AUTHOR=Kobayashi Takuro , Hachiya Tsuyoshi , Ikehata Yoshihiro , Horie Shigeo TITLE=Genetic association of mosaic loss of chromosome Y with prostate cancer in men of European and East Asian ancestries: a Mendelian randomization study JOURNAL=Frontiers in Aging VOLUME=4 YEAR=2023 URL=https://www.frontiersin.org/journals/aging/articles/10.3389/fragi.2023.1176451 DOI=10.3389/fragi.2023.1176451 ISSN=2673-6217 ABSTRACT=

Background: Genomic instability is a significant hallmark of aging and has a major impact on aging biology. Mosaic loss of chromosome Y (mLOY) in blood cells is a common chromosomal abnormality in aging men and is considered an indicator of genomic instability. Previous studies have indicated a connection between mLOY and prostate cancer risk, but the causal relationship has not been fully established.

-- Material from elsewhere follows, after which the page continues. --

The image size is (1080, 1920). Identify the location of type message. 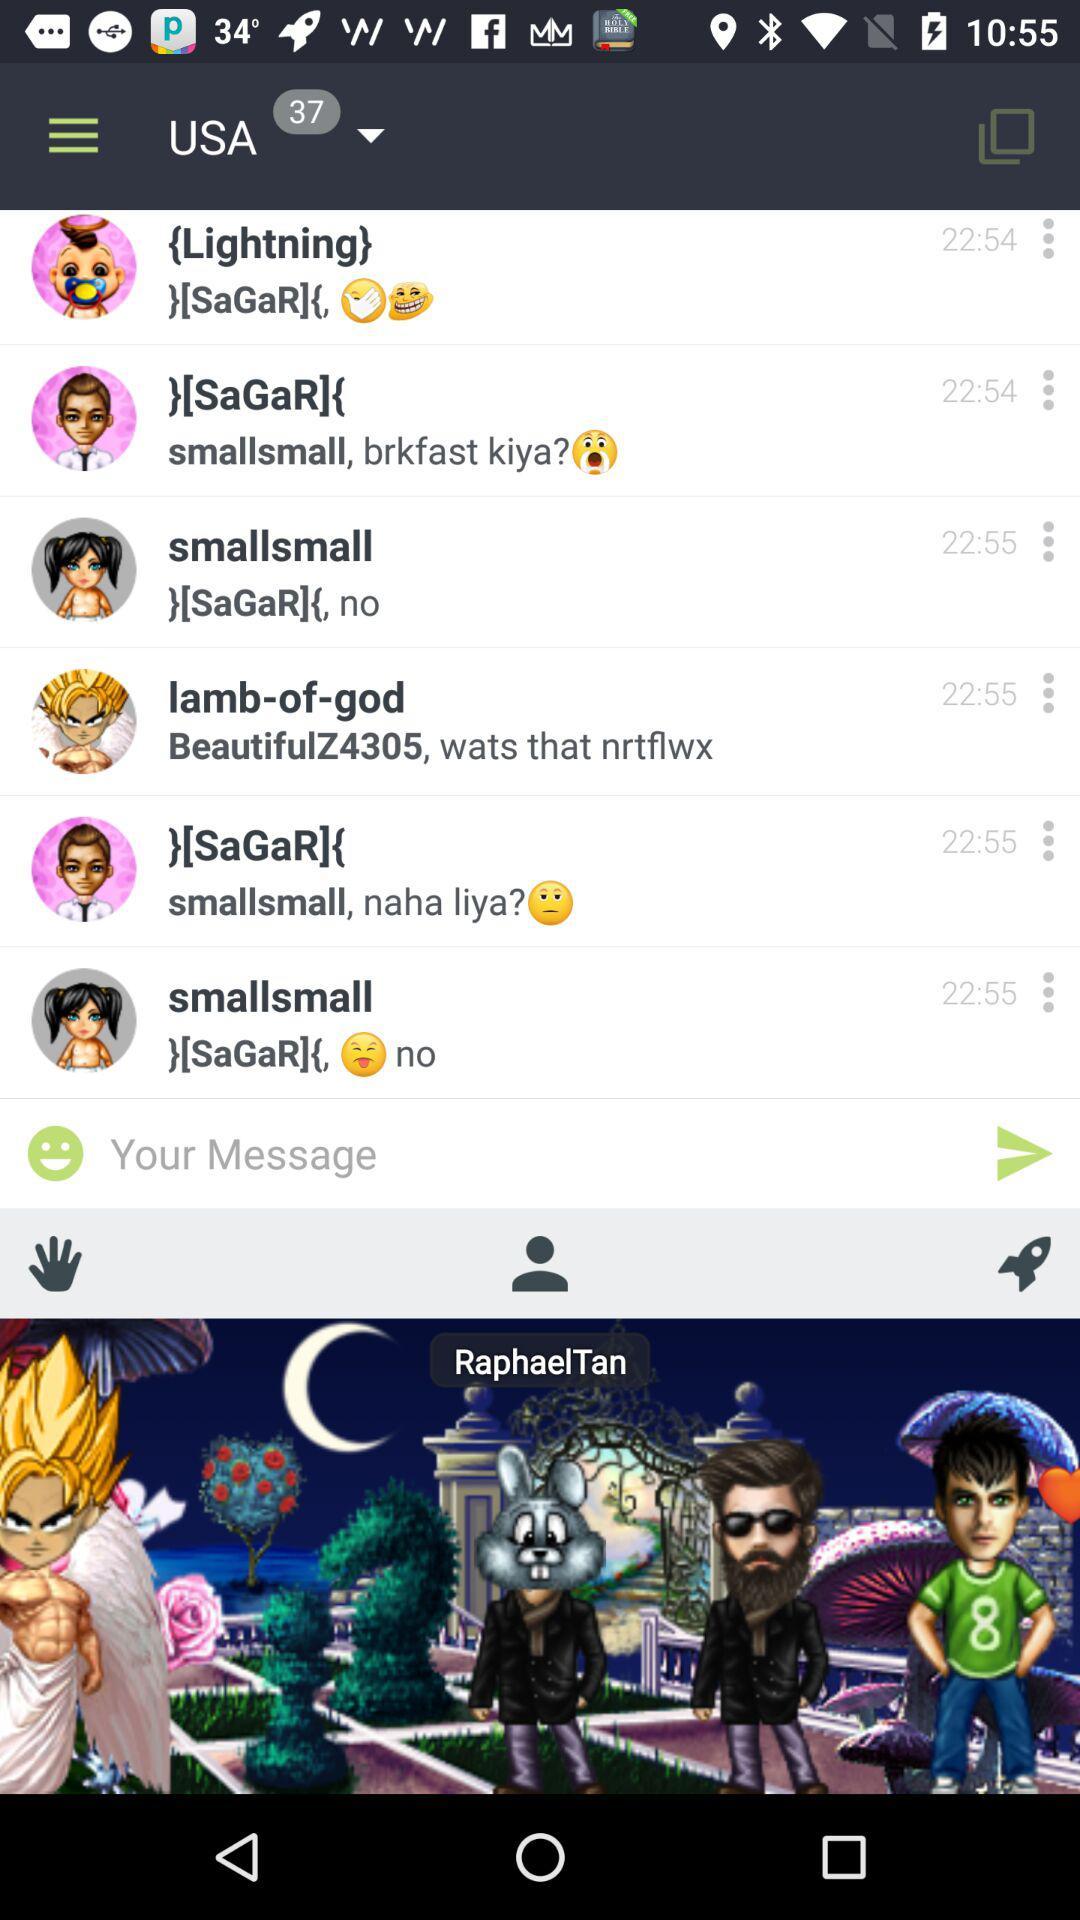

Methods: To determine the causal effect of mLOY on prostate cancer, we conducted a Mendelian Randomization (MR) study in two ancestral groups. We utilized 125 and 42 mLOY-associated variants as instrumental variables (IVs) in European and East Asian GWAS of prostate cancer, respectively. Summary-level data on prostate cancer was obtained from the PRACTICAL consortium (79,148 cases and 61,106 controls of European ancestry) and the Biobank Japan consortium (5,408 cases and 103,939 controls of East Asian ancestry). A single population was used to assess the causal relationship in East Asian ancestry. Our main method for obtaining MR results was inverse-variance weighted (IVW), and we conducted sensitivity analyses to confirm the robustness of our results. Finally, we combined the estimates from both sources using a fixed-effects meta-analysis.

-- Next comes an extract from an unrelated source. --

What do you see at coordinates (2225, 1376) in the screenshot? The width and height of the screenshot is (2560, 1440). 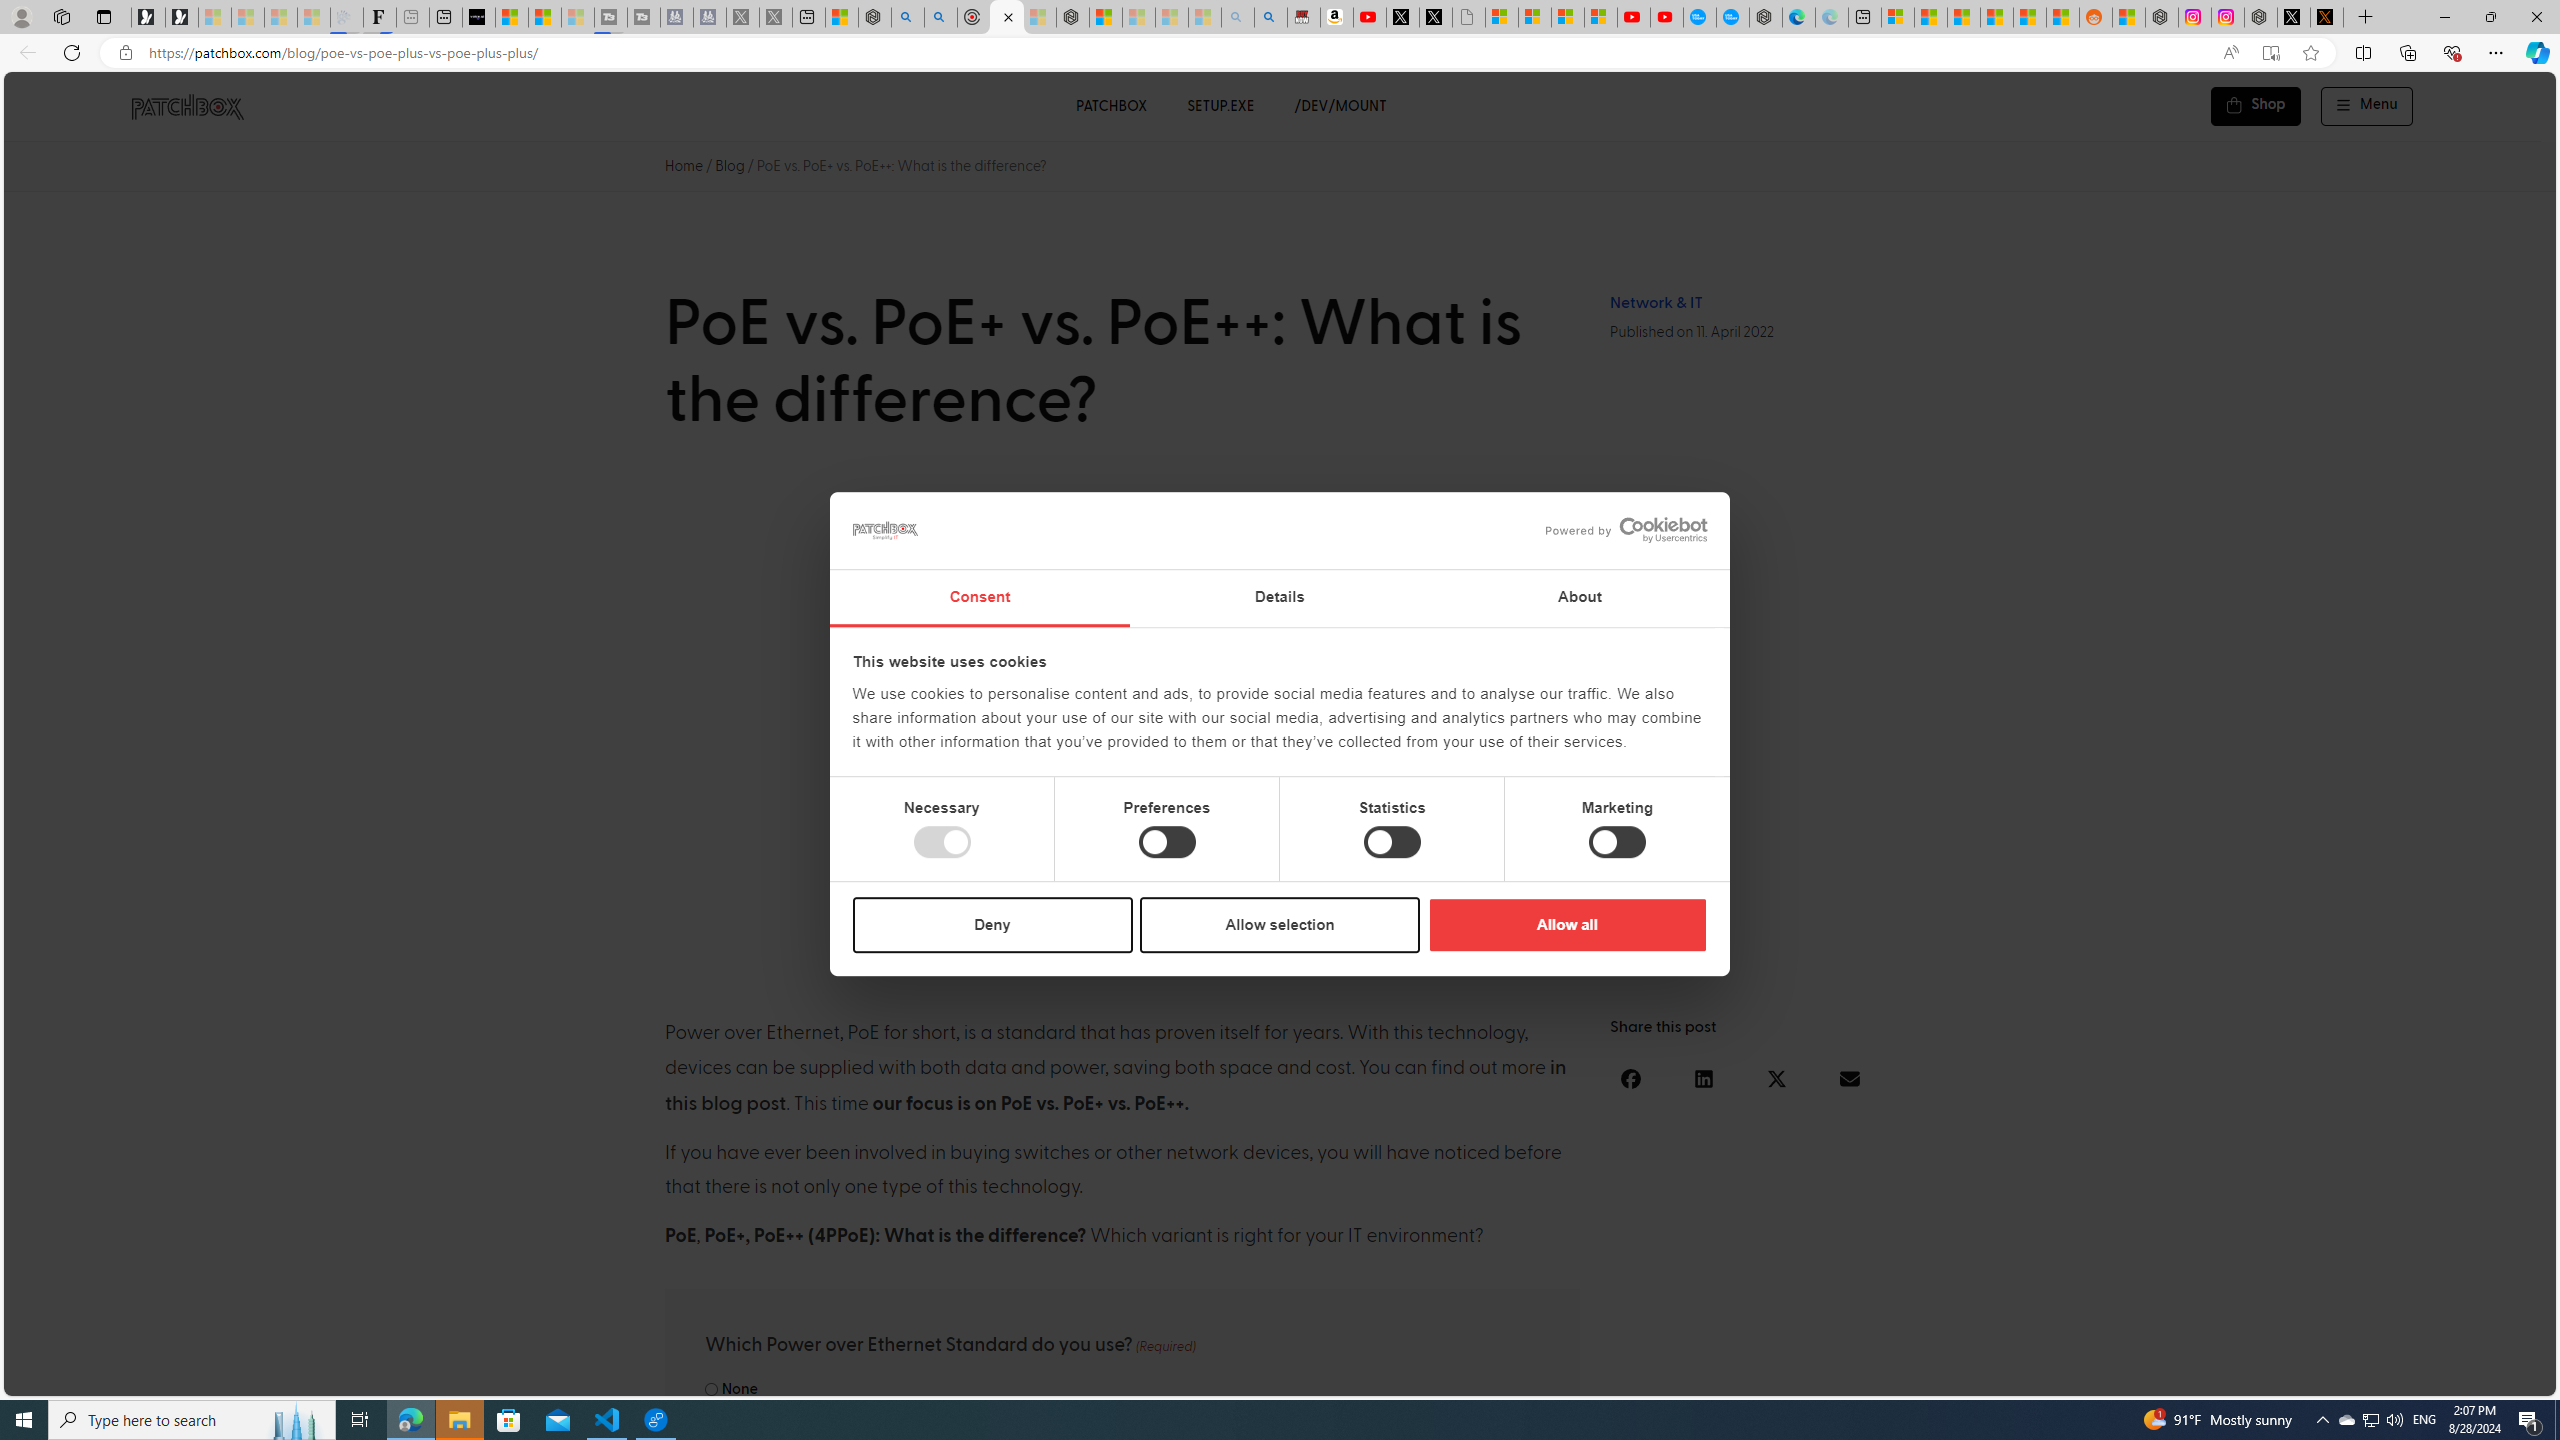 I see `'Language switcher : Italian'` at bounding box center [2225, 1376].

Results: Our MR analysis using the IVW method showed that a one-unit increase in genetically predicted mLOY was associated with an increased risk of prostate cancer in the PRACTICAL consortium (OR = 1.09%, 95% CI: 1.05–1.13, p = 1.2 × 10−5), but not in the Biobank Japan consortium (OR = 1.13%, 95% CI: 0.88–1.45, p = 0.34). Sensitivity analyses robustly indicated increased odds ratios for prostate cancer with every one-unit increase in genetically predicted mLOY for the PRACTICAL consortium. Furthermore, mLOY was found to be associated with prostate cancer risk in a meta-analysis of both sources (OR = 1.09%, 95% CI: 1.05–1.13, p = 8.0 × 10−6).

Conclusion: Our MR study provides strong evidence that higher mLOY increases the risk of prostate cancer. Preventing mLOY may be a means of reducing the risk of developing prostate cancer.